So I am heading to the world with several friends in the fall and am suddenly finding myself in a bit of a conundrum that I could use a little advice on. When I invited friends along to our happy place I figured it would be fine, I think that of all the places to travel with friends Disney is a great one. It is easy to break off and do your own thing for a while and then meet up again later. 4 parks and countless resorts worth of personal space. Most of the people we are traveling with are down with this and I have zero qualms about them.

However I encouraged my one friend to join us and now I am running in to an issue. When I mentioned that she might not want exactly the plan we have because we do the deluxe dining plan and she has a little boy she will be bringing (he'll be 5) and I thought that much dining would be a lot for him. She didn't seem to hear what I was trying to say and said that they would just do whatever we were doing since her husband wasn't going. She has made it clear that she intends on spending every second with us. Now if everyone is having fun and we are just hanging out that is fine but I have a feeling that knowing her son and even more so her that this will not be the case. My husband along with the other family who knows her is dreading her coming now because of this and several other issues that have popped up along the way.

The second major thing that came up has me flummoxed on how to deal with it and also flummoxed on what she is expecting from everyone on the trip. We were sitting talking with a friends and she looks me and says in a horridly blunt, snotty voice "You are prepared to help with Childcare right?" I was shocked and didn't know how to reply so I said something about making sure that she got to ride things that she very obviously took as I would be at her beck and call for childcare the whole trip.

I should point out that we love her son but he is a bit of a handful. She has set a huge precedent of pushing the care of him to whoever is around, or just ignoring him till someone else deals with it so I don't doubt that she will very quickly take advantage of us if she thinks we are equally responsible for the care of her child. I had figured we would lend a hand here or there when she needed it or our other friends needed it, perhaps taking him along to rope drop or taking someone's kids to a play area or on a ride so the parents could ride something or have a few minutes of peace.

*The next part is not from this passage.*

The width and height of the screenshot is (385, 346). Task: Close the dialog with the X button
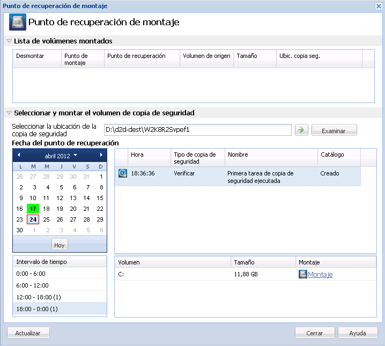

However having it expected and demanded of me is upsetting and is not something I am okay with and neither is my husband. I was a nanny for years and actually am currently nannying one of the other families youngest sons. No one else has even suggested we are responsible for the care of their children let alone demanded it.

I understand that she is doing this alone and I had intended to lend a hand and give her a break sometimes, I just don't want it expected and demanded of me and the other people along. She can be fun to hang out with and that is why invited her and I don't want to end our friendship by disinviting her. I have showed her childcare services that Disney offers so she can have evenings off, what other things can I do to show her that she has options but we are not there
to watch her child 24/7 (we are getting separate rooms so more like 16/7). I may need to just tell her point blank but I am not sure how that confrontation will go so I would rather find some more subtle ways to help her get the hint. Also any thoughts on how I can encourage her to make some plans separate from us in the parks or just in dining? Any feedback would be great thanks!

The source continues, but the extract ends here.